◆ Фрагмент страницы ◆
И все же, уединяясь по два-три человека, некоторые из нас тайно, как истинные заговорщики, делились тревогой и недоумением. Как могло случиться, мусолился вопрос, что люди, не щадившие ни крови, ни самой жизни в борьбе за завоевание и защиту от врагов советской власти и идей ленинизма, встали на путь измены?
В это же время был восстановлен ранее отмененный институт военных комиссаров, что прозрачно показывало необходимость в усилении контроля над строевым командным составом, вызванного появившимся недоверием к нему, как некогда к перешедшим на сторону советской власти офицерам царской армии – военспецам.
Начались аресты в полках и в штабе дивизии; они проводились втихую, по ночам. Первым был арестован командир дивизии комдив Кильвейн.

◆ Строки данных ◆
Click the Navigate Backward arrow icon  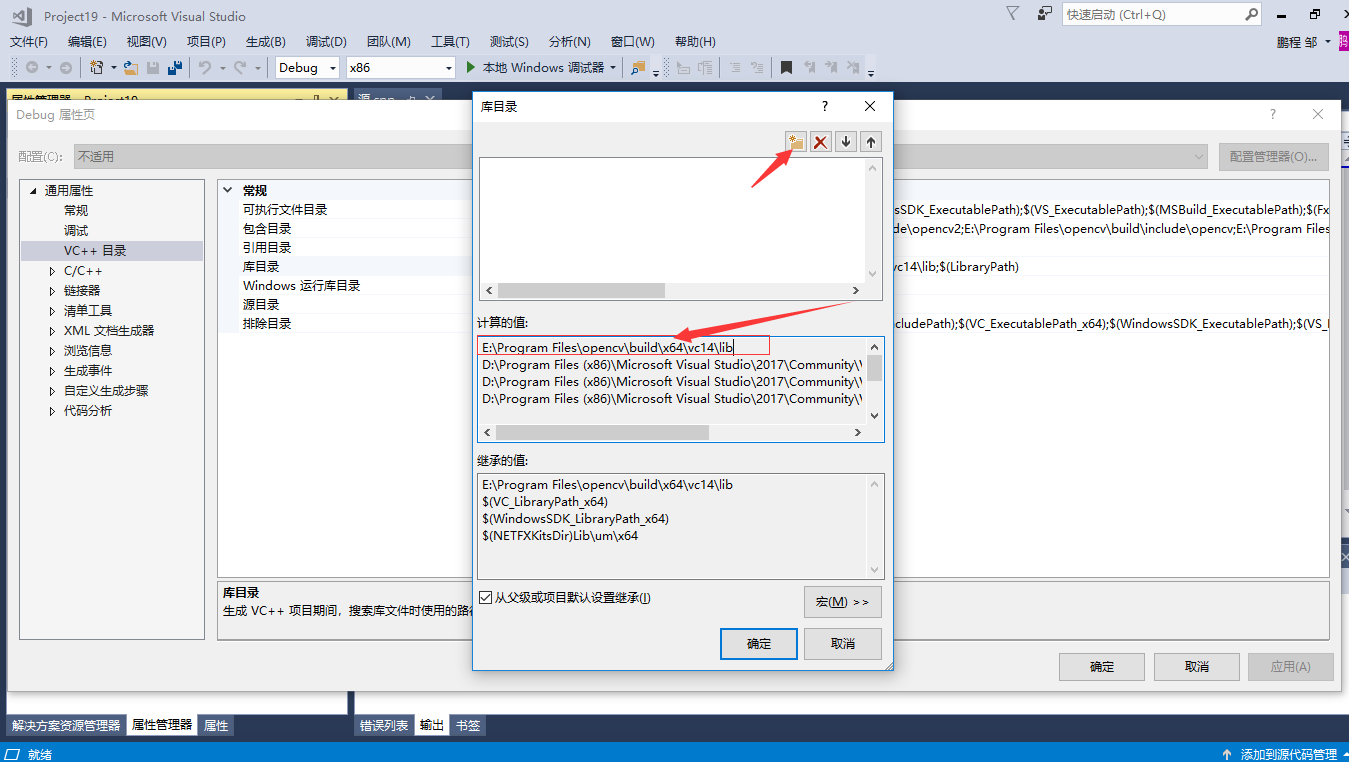click(x=30, y=67)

◆ Условие задачи ◆
Кого, согласно фрагменту, арестовали первым? Данные для работы не понадобятся.

◆ Разбор решения ◆
Командира дивизии комдива Кильвейна.